_Text under study_
Transbilayer movement of phosphatidylcholine in the mitochondrial outer membrane of Saccharomyces cerevisiae is rapid and bidirectional

Abstract

The process of transmembrane movement of phosphatidylcholine (PC) across the outer membrane of mitochondria was investigated in vitro in mitochondrial outer membrane vesicles (OMV) from the yeast Saccharomyces cerevisiae. Phosphatidylcholine-transfer protein (PC-TP) was used to extract radiolabeled PC from OMV, with small unilamellar vesicles serving as acceptor system. Endogenously radiolabeled PC synthesized either via the CDP-choline pathway or via methylation of phosphatidylethanolamine can be extracted completely from the OMV with a t 1/2 of 1 min or less at 30°C. The size of the pool of PC in OMV available for exchange by PC-TP is not affected by pretreatment of the OMV with proteinase K or sulfhydryl reagents. In the reverse experiment where radiolabeled PC was introduced into the OMV, similar characteristics for the exchange were found. The accessibility of labeled PC to externally added phospholipase A 2 was used as a measure for its transmembrane distribution. It was found that PC is not exclusively located in the outer leaflet of the OMV. Only 30–35% can be degraded in intact OMV by phospholipase A 2, irrespective of whether the PC is introduced by PC-TP or endogenously synthesized via either of the pathways of biosynthesis. The results demonstrate the occurrence of rapid bidirectional transbilayer movement of both endogenous and in vitro introduced PC in OMV. Furthermore, there appears to be no preference for mitochondrial import of PC synthesized by either of the pathways in vivo.

_Exercise_
In the abstract on phosphatidylcholine movement in yeast mitochondria, what percentage of phosphatidylcholine in intact outer membrane vesicles can be degraded by phospholipase A2?

_Data_
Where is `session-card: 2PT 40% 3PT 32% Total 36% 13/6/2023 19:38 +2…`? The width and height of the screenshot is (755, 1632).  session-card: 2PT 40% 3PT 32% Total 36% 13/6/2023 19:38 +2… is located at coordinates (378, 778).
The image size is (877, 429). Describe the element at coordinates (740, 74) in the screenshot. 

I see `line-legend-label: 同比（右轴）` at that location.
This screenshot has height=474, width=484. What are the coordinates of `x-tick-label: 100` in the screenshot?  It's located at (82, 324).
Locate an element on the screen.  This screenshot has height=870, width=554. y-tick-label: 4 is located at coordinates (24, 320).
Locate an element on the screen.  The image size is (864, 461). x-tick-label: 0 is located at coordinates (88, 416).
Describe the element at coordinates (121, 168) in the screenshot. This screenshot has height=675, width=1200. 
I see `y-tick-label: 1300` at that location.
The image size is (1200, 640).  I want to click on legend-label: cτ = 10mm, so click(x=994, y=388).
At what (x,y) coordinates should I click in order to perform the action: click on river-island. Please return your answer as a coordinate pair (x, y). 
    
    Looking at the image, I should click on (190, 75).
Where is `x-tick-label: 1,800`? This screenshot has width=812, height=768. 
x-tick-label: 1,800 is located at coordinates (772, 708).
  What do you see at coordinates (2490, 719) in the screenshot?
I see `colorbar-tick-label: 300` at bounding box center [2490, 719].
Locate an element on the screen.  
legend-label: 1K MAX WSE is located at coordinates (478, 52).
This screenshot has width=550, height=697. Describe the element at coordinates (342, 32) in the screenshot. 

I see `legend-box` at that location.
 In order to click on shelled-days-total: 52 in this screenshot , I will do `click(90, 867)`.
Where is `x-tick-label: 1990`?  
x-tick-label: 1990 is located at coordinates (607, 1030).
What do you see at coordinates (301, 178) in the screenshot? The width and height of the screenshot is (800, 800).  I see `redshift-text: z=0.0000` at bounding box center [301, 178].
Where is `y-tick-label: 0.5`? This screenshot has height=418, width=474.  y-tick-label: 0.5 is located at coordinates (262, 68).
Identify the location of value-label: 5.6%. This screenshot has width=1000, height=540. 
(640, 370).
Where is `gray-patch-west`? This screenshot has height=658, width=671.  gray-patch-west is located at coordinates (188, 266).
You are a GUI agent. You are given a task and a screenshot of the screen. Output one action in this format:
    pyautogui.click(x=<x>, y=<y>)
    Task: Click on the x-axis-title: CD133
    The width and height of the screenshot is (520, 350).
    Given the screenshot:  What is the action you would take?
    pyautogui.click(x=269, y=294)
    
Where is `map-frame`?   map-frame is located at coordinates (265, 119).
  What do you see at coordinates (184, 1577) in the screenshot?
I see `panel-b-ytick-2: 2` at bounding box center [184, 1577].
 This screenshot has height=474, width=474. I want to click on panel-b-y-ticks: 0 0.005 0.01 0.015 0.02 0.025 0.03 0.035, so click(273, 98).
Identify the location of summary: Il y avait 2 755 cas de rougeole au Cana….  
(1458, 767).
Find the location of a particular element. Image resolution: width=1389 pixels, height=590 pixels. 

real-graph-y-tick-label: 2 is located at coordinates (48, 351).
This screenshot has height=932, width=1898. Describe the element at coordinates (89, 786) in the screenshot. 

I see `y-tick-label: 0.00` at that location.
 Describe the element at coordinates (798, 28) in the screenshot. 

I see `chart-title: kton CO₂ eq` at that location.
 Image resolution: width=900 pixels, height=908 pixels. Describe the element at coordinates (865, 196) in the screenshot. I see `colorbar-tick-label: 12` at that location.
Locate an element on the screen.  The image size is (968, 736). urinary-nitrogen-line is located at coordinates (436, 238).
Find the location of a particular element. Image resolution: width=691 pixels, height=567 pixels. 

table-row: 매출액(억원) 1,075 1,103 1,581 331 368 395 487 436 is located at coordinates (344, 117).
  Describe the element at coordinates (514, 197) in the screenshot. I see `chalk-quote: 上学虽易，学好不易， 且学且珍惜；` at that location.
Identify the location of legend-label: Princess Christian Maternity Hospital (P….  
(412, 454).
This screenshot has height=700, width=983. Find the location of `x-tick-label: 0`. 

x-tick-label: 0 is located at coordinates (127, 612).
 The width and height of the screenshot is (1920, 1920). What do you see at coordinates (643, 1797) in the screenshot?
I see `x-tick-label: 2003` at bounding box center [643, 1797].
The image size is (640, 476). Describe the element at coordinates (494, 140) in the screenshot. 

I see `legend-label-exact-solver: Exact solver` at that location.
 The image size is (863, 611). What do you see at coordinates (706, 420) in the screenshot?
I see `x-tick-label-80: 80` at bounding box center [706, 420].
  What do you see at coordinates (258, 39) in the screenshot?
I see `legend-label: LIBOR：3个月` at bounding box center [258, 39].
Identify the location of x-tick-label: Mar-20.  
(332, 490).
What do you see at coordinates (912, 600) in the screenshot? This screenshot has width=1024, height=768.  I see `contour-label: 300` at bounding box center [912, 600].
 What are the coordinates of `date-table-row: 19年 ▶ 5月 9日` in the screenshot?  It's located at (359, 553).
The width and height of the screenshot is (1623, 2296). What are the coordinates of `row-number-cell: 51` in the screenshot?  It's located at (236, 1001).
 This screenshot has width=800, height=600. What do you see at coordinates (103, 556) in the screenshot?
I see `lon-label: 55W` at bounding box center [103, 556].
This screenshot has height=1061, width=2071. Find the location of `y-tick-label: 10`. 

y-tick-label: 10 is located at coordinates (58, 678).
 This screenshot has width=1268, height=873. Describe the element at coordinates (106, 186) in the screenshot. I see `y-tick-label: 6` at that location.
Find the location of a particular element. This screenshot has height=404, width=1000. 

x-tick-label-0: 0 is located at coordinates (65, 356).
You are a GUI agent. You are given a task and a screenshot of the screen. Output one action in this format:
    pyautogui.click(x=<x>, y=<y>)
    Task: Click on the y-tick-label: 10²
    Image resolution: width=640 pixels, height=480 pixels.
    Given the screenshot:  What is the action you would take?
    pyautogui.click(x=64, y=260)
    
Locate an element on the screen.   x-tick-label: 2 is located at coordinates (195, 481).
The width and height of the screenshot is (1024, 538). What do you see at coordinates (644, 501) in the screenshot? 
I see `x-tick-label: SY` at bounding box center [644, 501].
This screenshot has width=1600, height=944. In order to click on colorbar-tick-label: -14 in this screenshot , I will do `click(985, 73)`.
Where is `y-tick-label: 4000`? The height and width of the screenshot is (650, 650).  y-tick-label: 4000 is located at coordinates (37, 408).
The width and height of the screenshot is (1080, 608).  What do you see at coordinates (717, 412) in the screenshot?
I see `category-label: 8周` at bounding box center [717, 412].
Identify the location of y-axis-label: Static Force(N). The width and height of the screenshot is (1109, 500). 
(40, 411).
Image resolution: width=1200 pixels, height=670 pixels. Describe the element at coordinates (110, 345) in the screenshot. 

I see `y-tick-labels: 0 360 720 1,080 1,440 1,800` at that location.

_Task result_
30–35%